As a ruler of a realm of Hell, Hellstrom commands virtually unlimited power in his own dimension. He is able to sense the presence of the supernatural and travel between dimensions. Hellstrom can project mystic energy in the form of "soulfire" (also called "hellfire") from his trident, directly affecting the soul and causing excruciating pain to the target. He can use soulfire for various other effects, including flight and physical transformations.

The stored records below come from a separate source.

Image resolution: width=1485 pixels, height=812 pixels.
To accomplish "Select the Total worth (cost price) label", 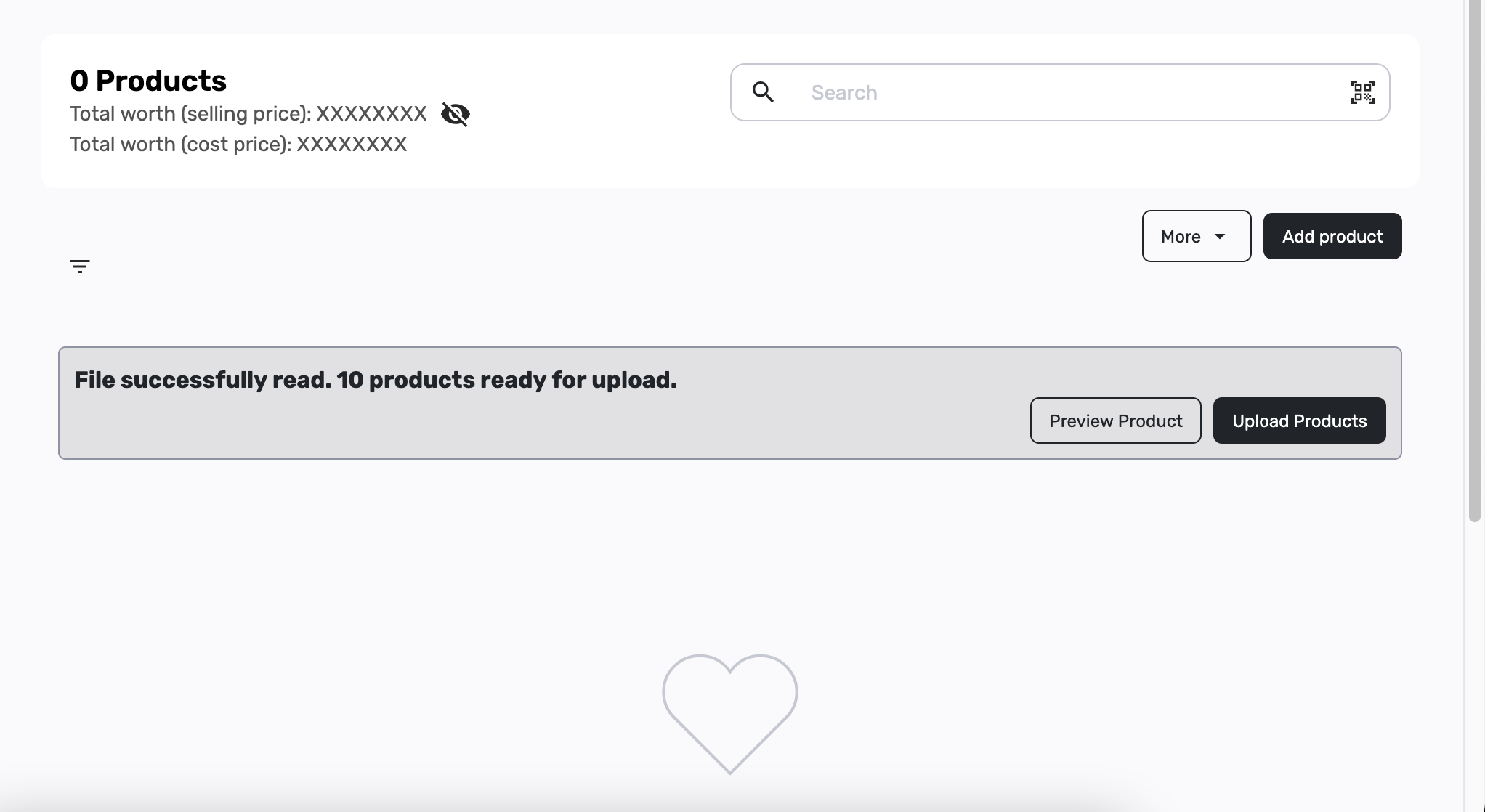I will coord(181,145).
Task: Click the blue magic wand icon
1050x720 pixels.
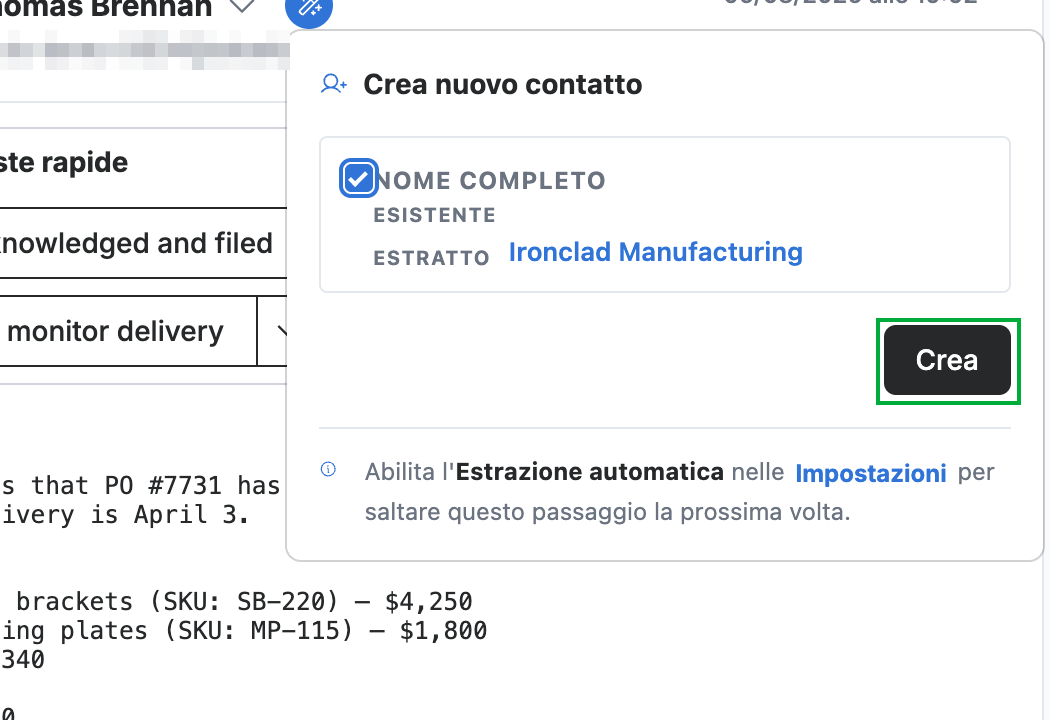Action: pos(309,8)

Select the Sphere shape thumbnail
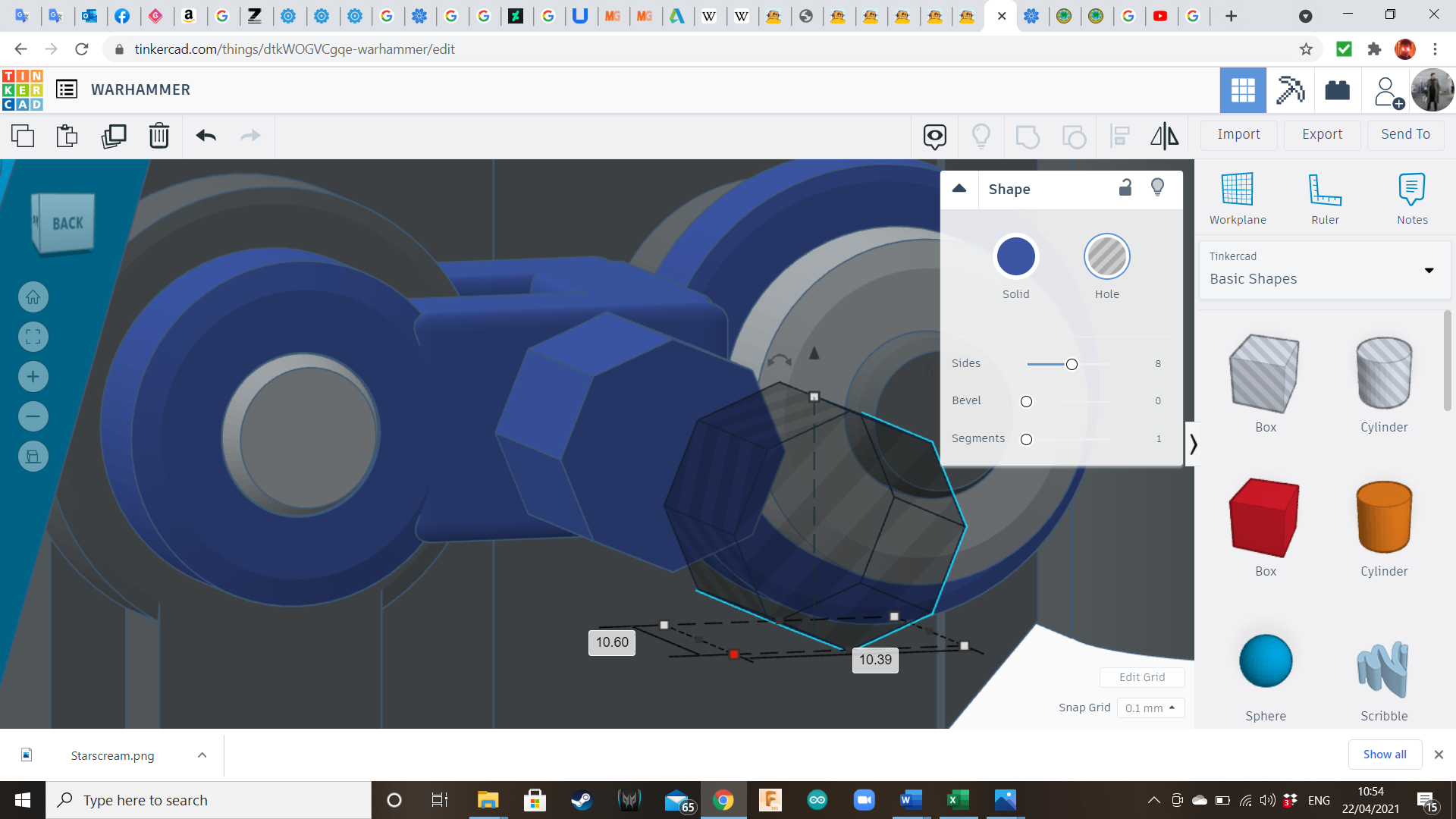click(1266, 661)
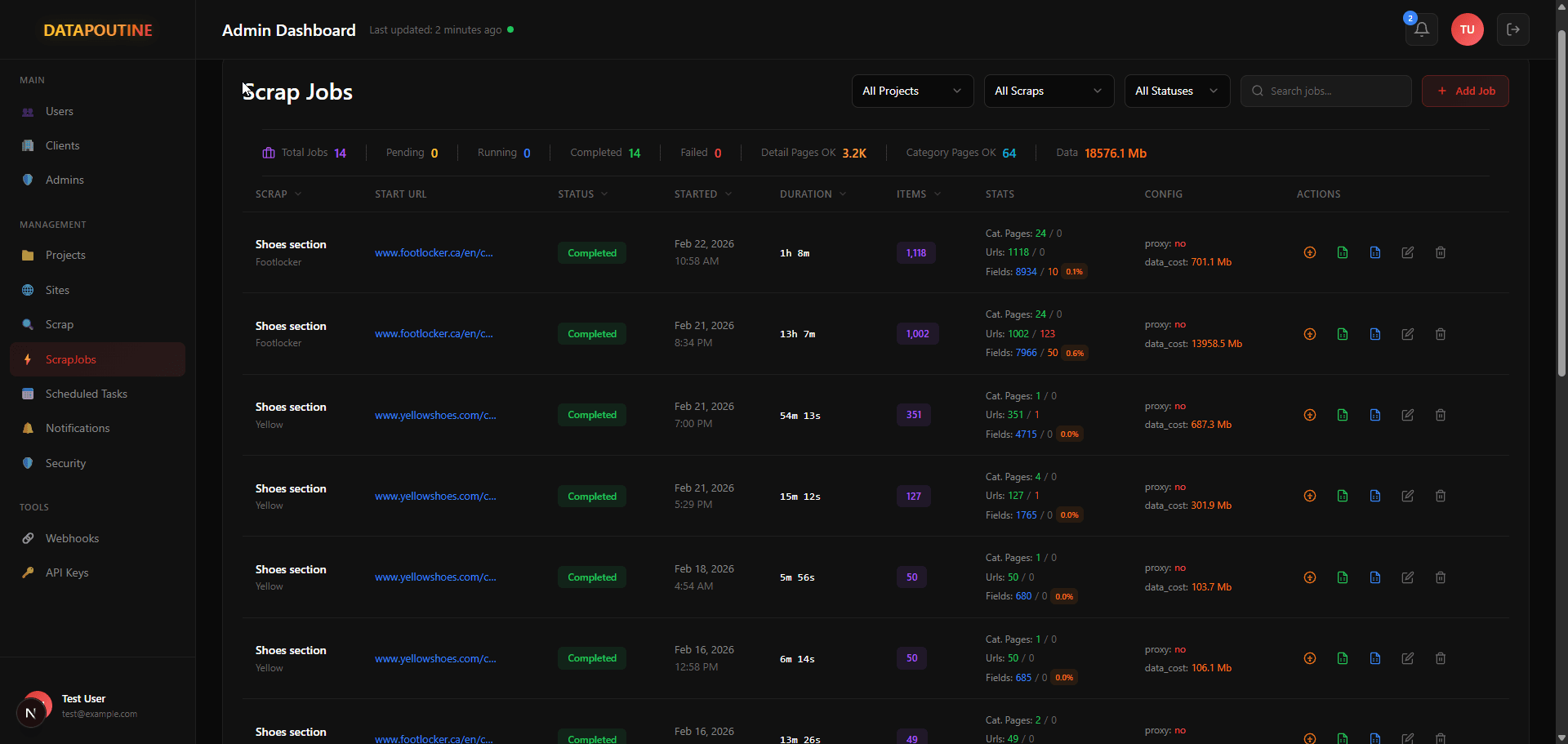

As the Son of Satan, Hellstrom possesses supernatural powers derived from his "Darksoul", a demonic counterpart to his human soul, which physically manifests as a pentagram-shaped birthmark on his chest. Hellstrom wields a trident made of netharanium, a "psychosensitive" metal found only in Satan's realm. The trident is a medium through which magical energies, such as Hellstrom's soulfire, could be amplified and projected. By projecting the soulfire through the trident, Hellstrom can gain enough thrust to levitate for short periods of time. He also used a fiery chariot drawn by three bat-winged demonic horses named Amon, Hecate and Set. Hellstrom is an expert in demonology, and a highly experienced exorcist with some knowledge of mystic rites. He has an advanced degree in theology, and is self-taught in demonology.

==Other versions==

===King Thor===
An alternate universe version of Daimon Hellstrom from Earth-14412 appears in King Thor. This version is one of the few survivors of humanity's destruction at the hands of Loki and succeeded Doctor Strange as Sorcerer Supreme.

===Marvel Mangaverse===
An alternate universe version of Daimon Hellstrom from Earth-2301 appears in Marvel Mangaverse: Ghost Riders #1. This version is the brother of Johnny Blaze, who derives his power from him.

===MAX===
Science fiction writer Alexander Irvine wrote the five-issue miniseries Hellstorm: Son of Satan, starring Hellstrom as a hero in post-Hurricane Katrina New Orleans for the MAX imprint, Marvel's mature readers line.

===Ultimate Marvel===

The unpowered Ultimate Marvel version of Daimon Hellstrom, art by Bryan Hitch

An alternate universe version of Daimon Hellstrom from Earth-1610 appears in the Ultimate Marvel universe. This version is a member of the Defenders and the Ultimates who sports a Gothic appearance and was given powers by Loki.

===What If===
An alternate universe version of Daimon Hellstrom appears in What If #17. This version was forced to kill Johnny Blaze after Blaze made a pact with Satan, which allowed Satan to possess him.

==Reception==
Daimon Hellstrom was ranked #12 on a listing of Marvel Comics' monster characters in 2015 by Den of Geek.

==Collected editions==

| Title | Material collected | Published date | ISBN |
|---|---|---|---|
| The Son of Satan Classic | Ghost Rider (vol. 2) #1–2, Marvel Spotlight #12–24, Marvel Team-Up #32, The Son of Satan #1–8, Marvel Two-in-One #14 | November 2016 | 978-1302901042 |
| Hellstrom: Evil Origins | Ghost Rider (vol. 2) #1–2, Marvel Spotlight #12–13, 24; The Son of Satan #8; The Defenders #92, 120–121 | August 2020 | 978-1302925161 |
| Hellstorm: Son of Satan - Equinox | Hellstorm: Son of Satan #1–5 | June 2007 | 978-0785123873 |
| Hellstorm: Prince of Lies | Hellstorm: Prince of Lies #1–11 | October 2020 | 978-1302925192 |
| Hellstorm by Warren Ellis | Hellstorm: Prince of Lies #12–21 | November 2020 | 978-1302926748 |
| Hellstorm by Warren Ellis Omnibus | Hellstorm: Prince of Lies #12–21; Druid #1–4 | October 2018 | 978-1302913243 |

==In other media==
===Television===
Daimon Helstrom appears in Helstrom, portrayed by Tom Austen. This version is an ethics professor at Oregon's Gateway University who moonlights as an exorcist. In his battle against a hidden world, Helstrom is determined to root out demons, including his father, as they arise.

===Video games===
- Daimon Hellstrom appears as a boss and an unlockable playable character in Marvel Avengers Alliance. He is later transformed into one of the Worthy as Angrir, Breaker of Souls.
- Daimon Hellstorm appears as an unlockable playable character in Marvel Future Fight.